Aus dem Archiv

Aus dem Archiv: Die Folgen der Hyperinflation im Herbst 1923 in Uelzen

In Deutschland entwickelte sich, bedingt durch Kriegswirtschaft, Nachkriegssituation und den Auseinandersetzungen um Reparationszahlungen, eine Inflation, die sich im Herbst 1923 zur Hyperinflation ausweitete. Die deutsche Regierung versuchte, wie bereits in den Jahren zuvor, ihren zahlreichen Zahlungsverpflichtungen mit einer Ankurbelung der Notenpresse nachzukommen. Als Folge gerieten immer mehr Menschen aufgrund der allgemeinen Verteuerung in Not. Auch im Landkreis Uelzen wuchs die Sorge um eine ausreichende Versorgung der Bevölkerung im anstehenden Winter sowie um die Aufrechterhaltung der öffentlichen Ordnung.
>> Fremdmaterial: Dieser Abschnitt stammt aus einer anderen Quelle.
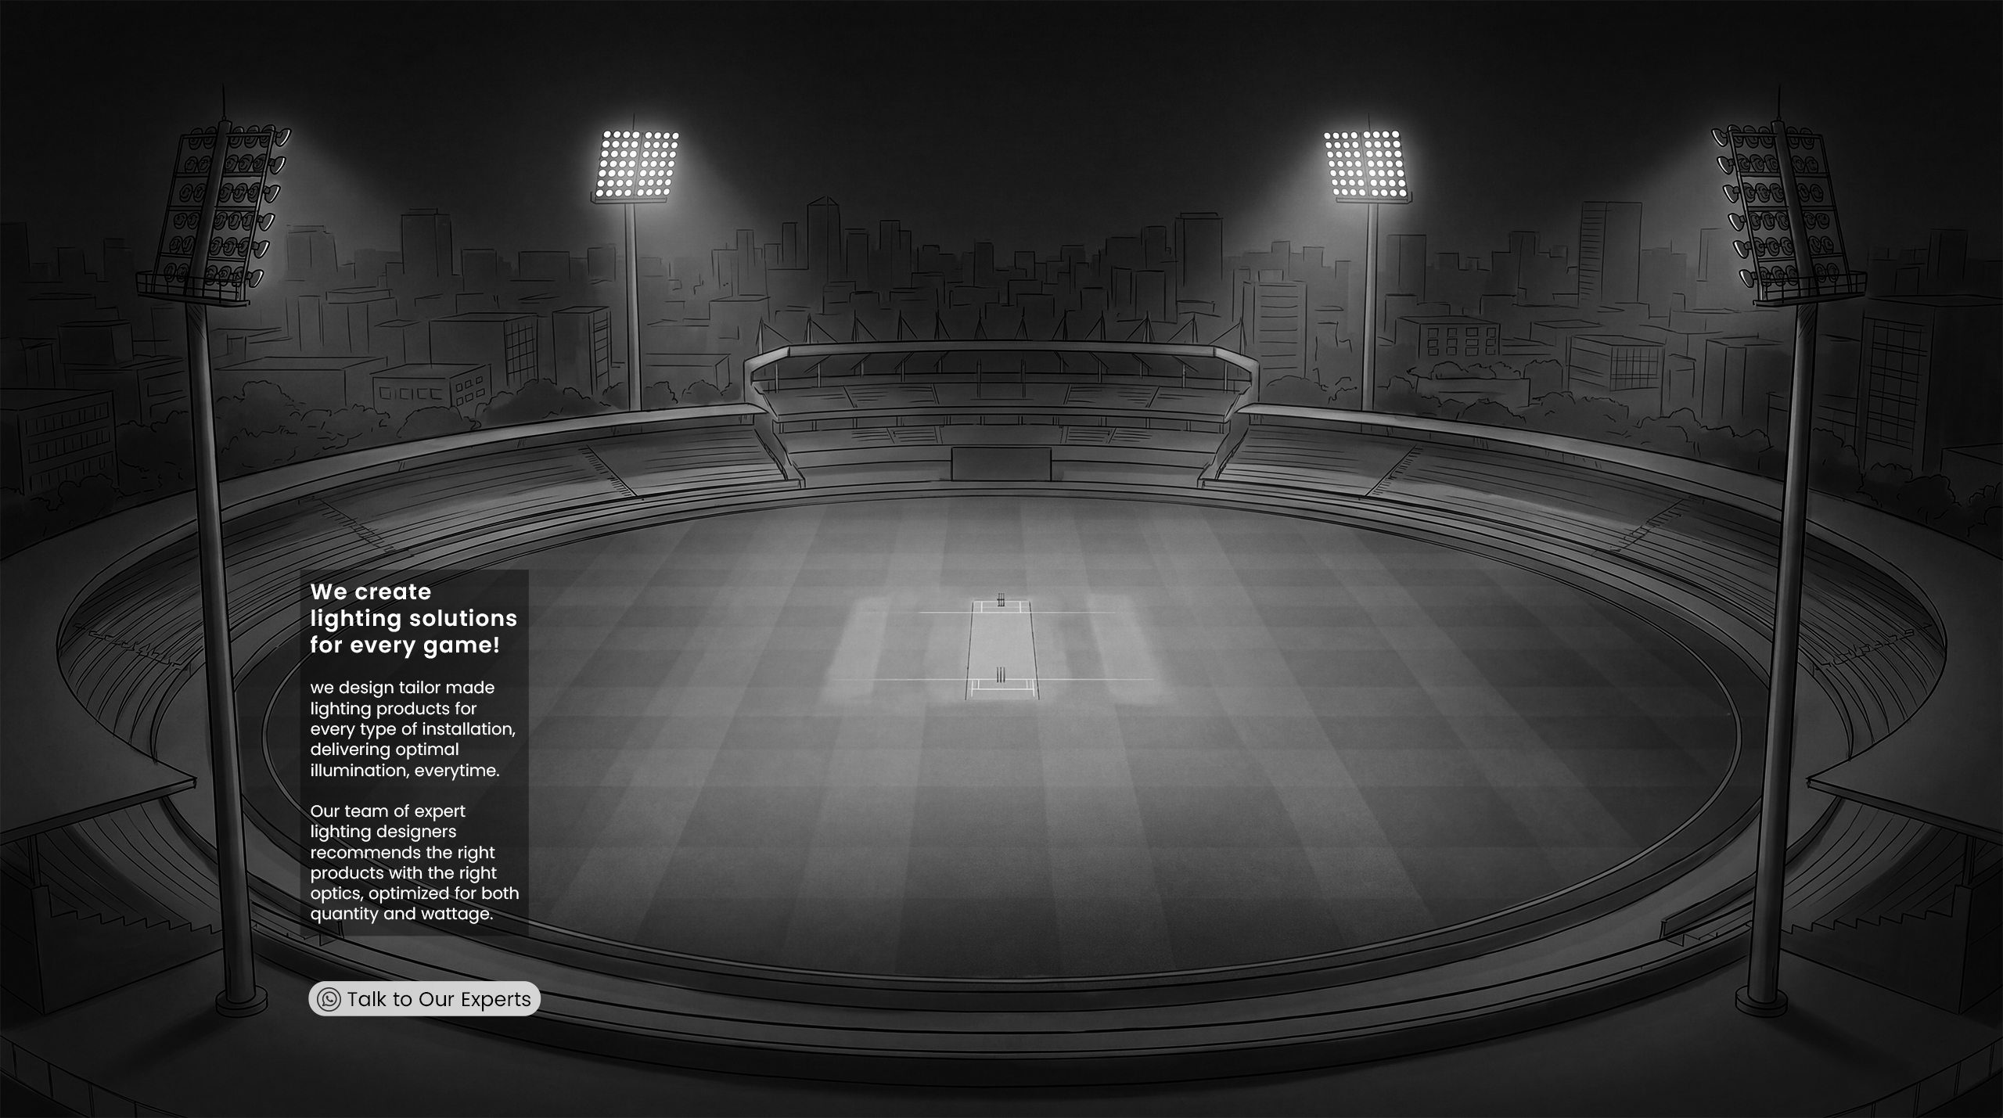Click the wickets at the pitch's near end
This screenshot has height=1118, width=2003.
click(1001, 675)
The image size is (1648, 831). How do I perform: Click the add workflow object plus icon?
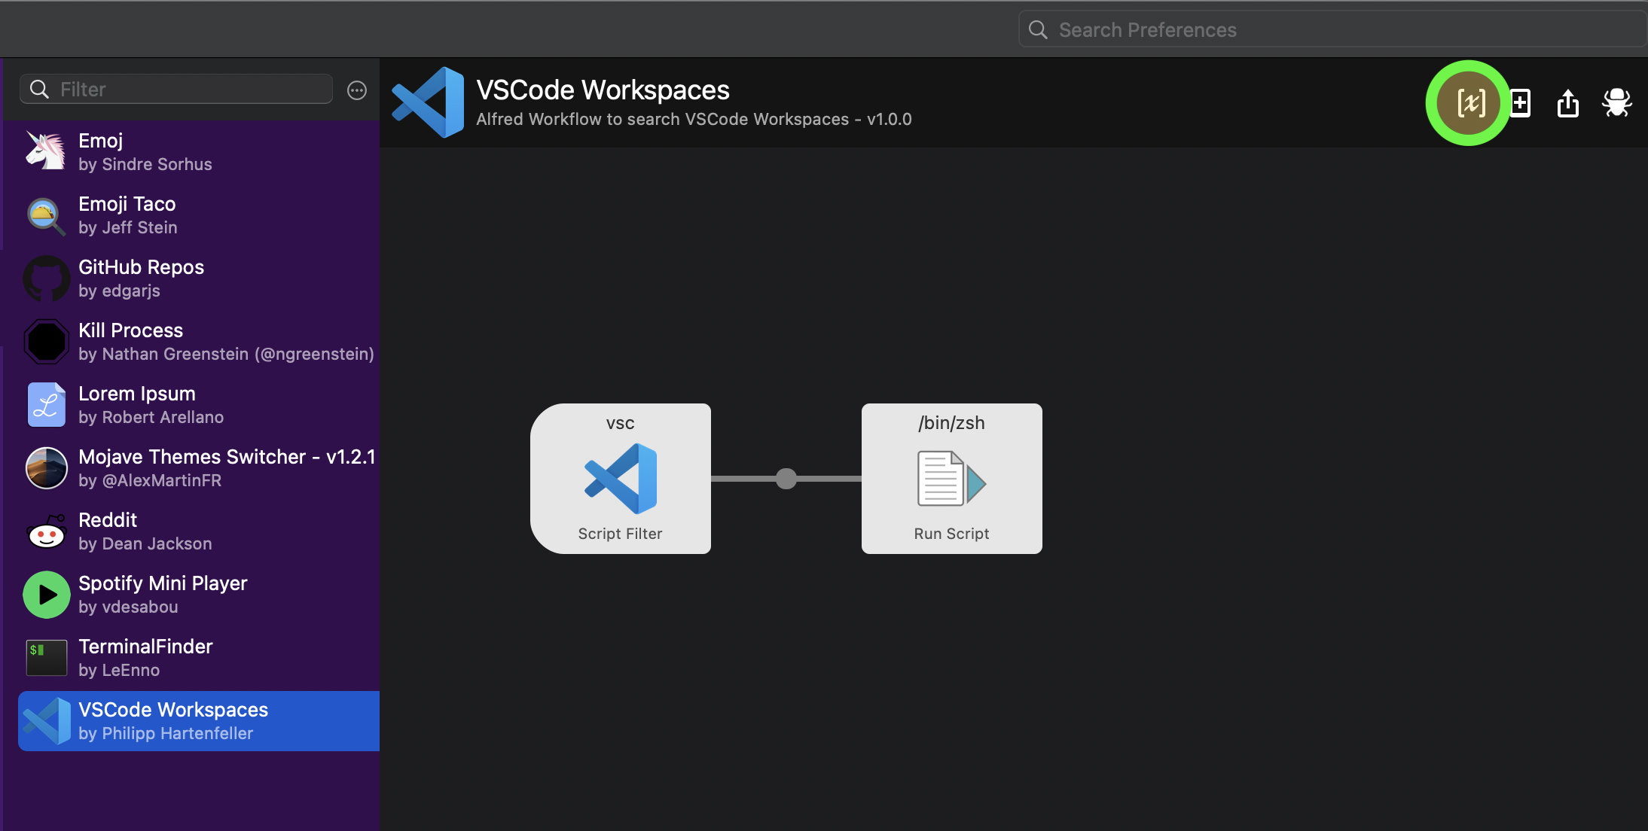click(1521, 103)
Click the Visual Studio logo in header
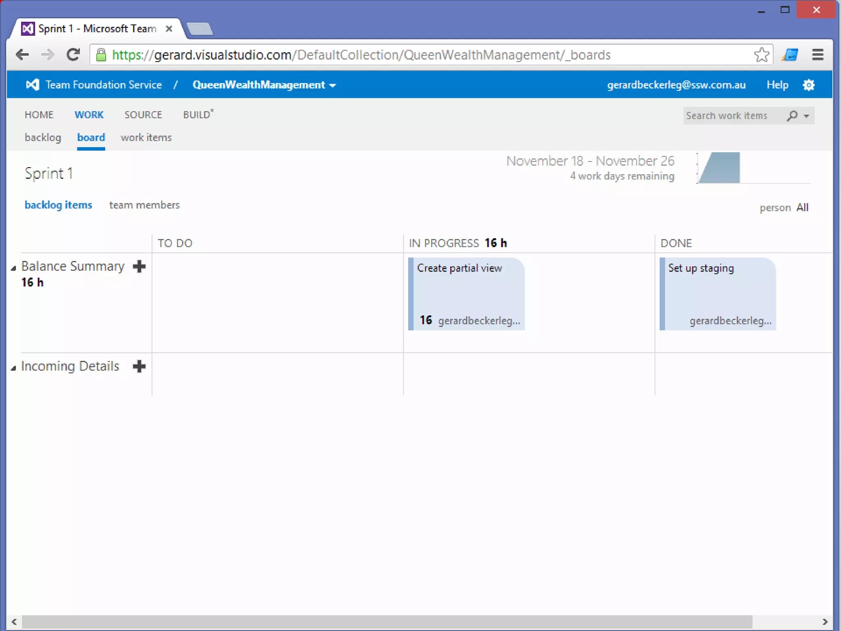This screenshot has width=841, height=631. click(32, 85)
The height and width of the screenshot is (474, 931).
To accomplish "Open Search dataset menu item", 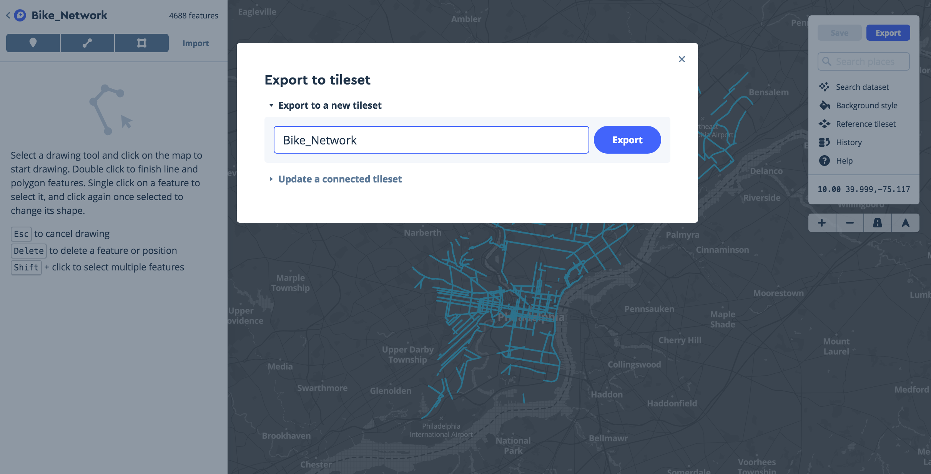I will [x=862, y=87].
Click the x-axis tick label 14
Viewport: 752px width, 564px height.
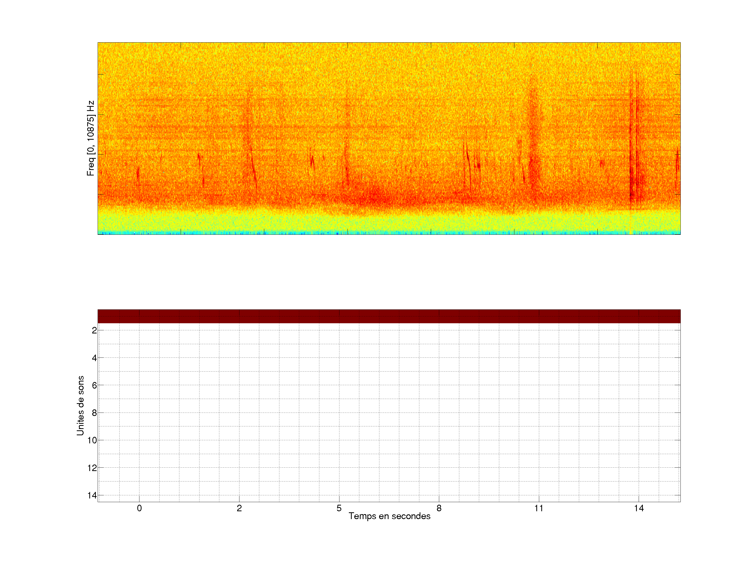pyautogui.click(x=639, y=508)
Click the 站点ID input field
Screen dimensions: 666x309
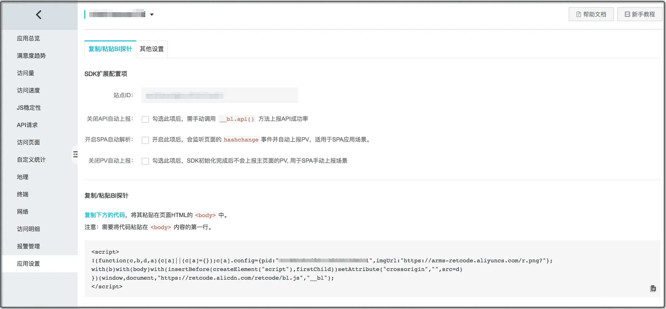tap(220, 96)
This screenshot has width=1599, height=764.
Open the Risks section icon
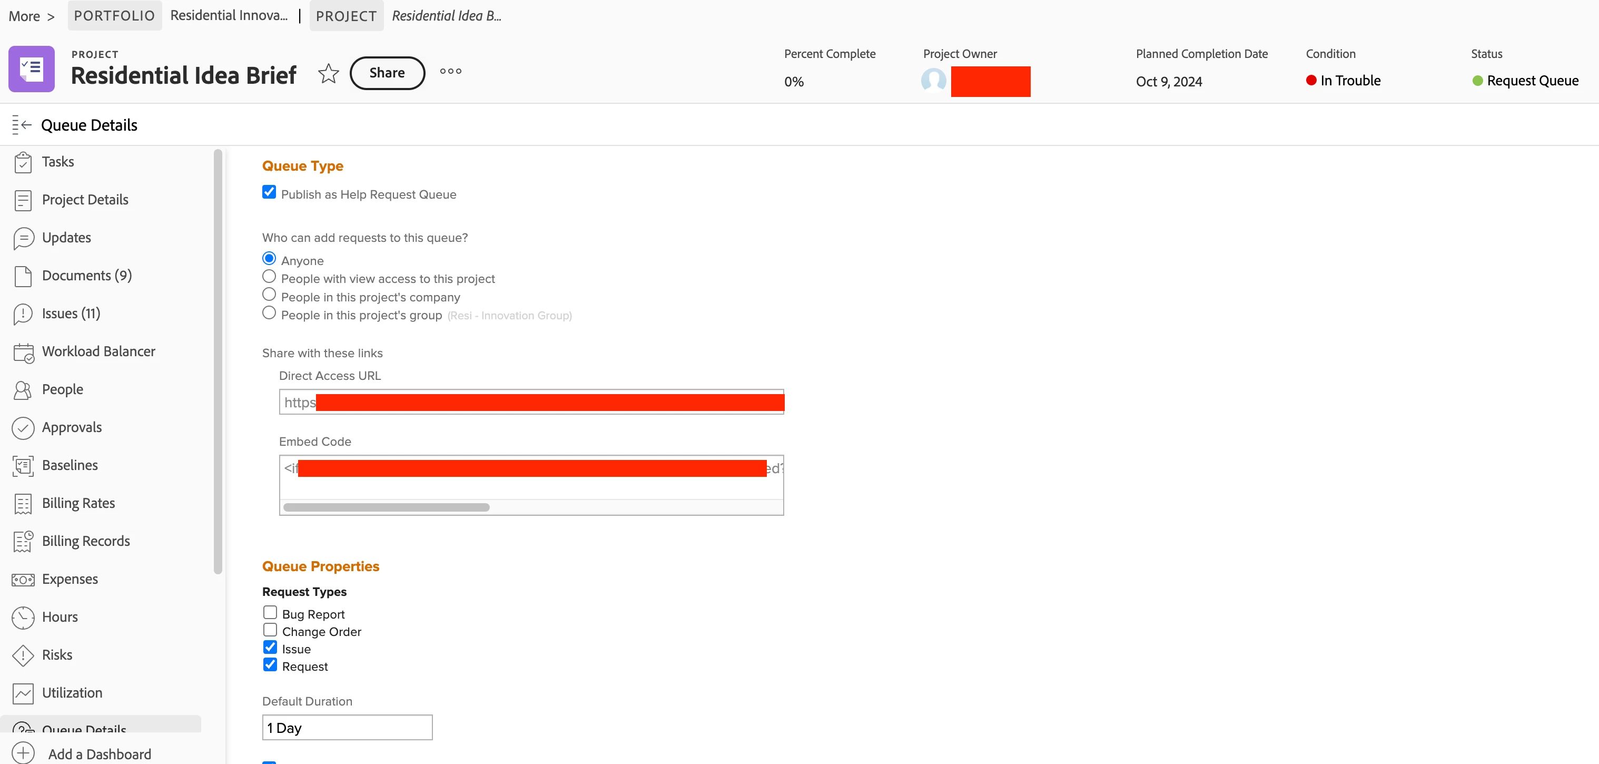(x=23, y=655)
Strom-, Wasser- und Gaspreis Oktober 1923

In Uelzen kam es zwar nicht zu Ausschreitungen wie beispielsweise in den benachbarten Großstädten Hannover und Hamburg. Aber dennoch wurde die Uelzener Einwohnerschaft zunehmend unruhig und reagierte besonders bei den ansteigenden Preisen für Gas, Wasser und Strom und der Handhabung der Abrechnung der städtischen Betriebswerke vielfach mit großer Empörung. So änderten sich die Tarife ständig und die Verbraucher hatten die jeweils neu festgelegten Gebühren dann auch rückwirkend zu zahlen. Dies hatte zur Folge, dass beispielsweise ein Bürger für seinen Strom bei gleichem Verbrauch möglicherweise mehr zu zahlen hatte als sein Nachbar, bei dem der Strom einen Tag eher abgelesen worden war. Mittlerweile waren nicht nur die „klassischen“ einkommensarmen Bevölkerungsgruppen wie Alte, Kranke und Arbeitslose von Existenznöten bedroht, sondern die Not grub sich tief in die bürgerliche Mitte hinein. „In sehr ungemütlicher Stimmung befanden sich gestern die Abnehmer unserer städtischen Betriebswerke bei der Präsentation der neuesten Rechnungen. Noch nie ist es an der Zahlstelle so lebhaft zugegangen wie diesmal.  Zu dem Unmut über die undenkbar gesteigerten Preise gesellte sich das Murren wegen der Form des diesmaligen Übergangs vom alten zum neuen Tarif. Wer das Glück hatte, rechtzeitig abgelesen zu bekommen, der bezahlte den alten Tarif, in allen anderen Fällen mussten die neuen Milliardensätze entrichtet werden. Die beauftragten Beamten, Zähler und Kassierer können an diesen Verhältnissen nichts ändern, sich mit ihnen in erregte Diskussionen einzulassen, hat also gar keinen Zweck. Andererseits sind die Zwischenfälle ein neuer Beweis dafür, dass selbst unsere braven Bürger angesichts der immer unleidlicher werdenden Verhältnisse aus dem Gleichgewicht geraten.“ (AZ vom 25.10.1923).

Quellen:
Stadtarchiv Uelzen, II H Fach 134/9, Städtische Werke, Verschiedenes.